North Korea continues to build on the rocket program



North Korea continues to build on missile program

US intelligence officials warn that despite talks with the US, dictator Kim continues to upgrade.


 North Korea continues to build on missile program

Image: Reuters

US President Donald Trump has After the summit with North Korea's dictator Kim Jong-un proclaimed the end of North Korea's nuclear threat. New findings of the US intelligence agencies prove otherwise.

The satellite images show lively activity on the site of the large research facility Sanumdong on the outskirts of Pyongyang. "We see them going to work as before," one intelligence official interprets the National Geospatial Intelligence Agency's photographs to the Washington Post. Together with other findings of the US services, these are clear evidence of work on other long-range missiles.

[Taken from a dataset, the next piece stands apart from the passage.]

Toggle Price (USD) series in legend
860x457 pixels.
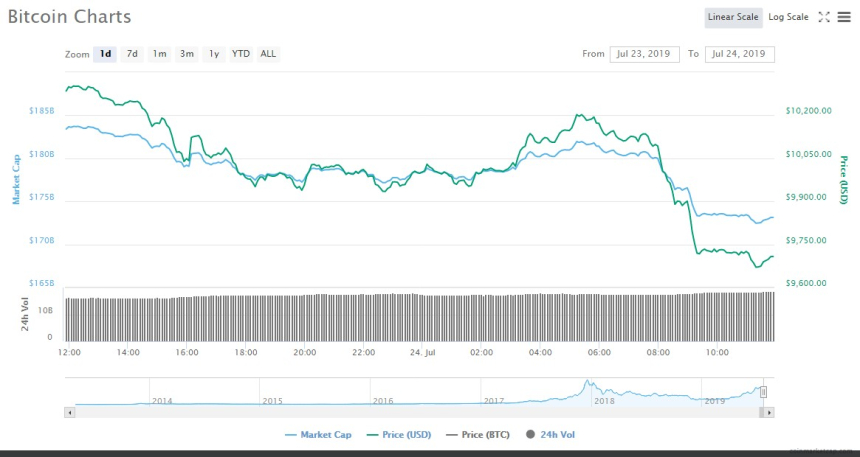click(x=402, y=434)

"Could reach US coastline"

In Sanumdong, the North Koreans had built two liquid-fuel-propelled Hwasong-15 intercontinental rockets. Independent US badysts such as Joel Witt of the organization North 38 say the tests of these missiles have shown that they could reach destinations on the East Coast of the United States. "They've got the engines, but not the other hi-tech challenges."

Experts suggest that North Korea is working on a problem in Sanumdong of not burning up a warhead mounted on the long-range missile when it re-enters the atmosphere. It is suspicious that the images show the same semi-trailers North Korea used to transport its intercontinental rockets in the past.

The revelations come weeks after US President Trump claimed that North Korea was due to his agreement with dictator Kim Jong-un at the Singapore Summit "no longer a nuclear threat."

Indeed, Kim had just signed a very general letter of intent, in which observers saw no more than a starting point for further negotiations. "They have not given up their nuclear program," says Ken Gause of the Center for Naval Analysis. Starting from something else had been "naive" from the beginning.

"Let's not fool you"

This is also suggested by other US intelligence findings that have leaked to the US media since the summit. According to officials from the regime in Pyongyang, they have been discussing ways of deceiving the US on the actual number of its warheads and missiles and inspectors.

Foreign Minister Mike Pompeo, who was in Singapore with Trump, admitted at a Senate hearing last week that North Korea "continues the production of fissile material". Pompeo responded angrily to the demand as to whether Kim had deceived the President: "We are not being misled."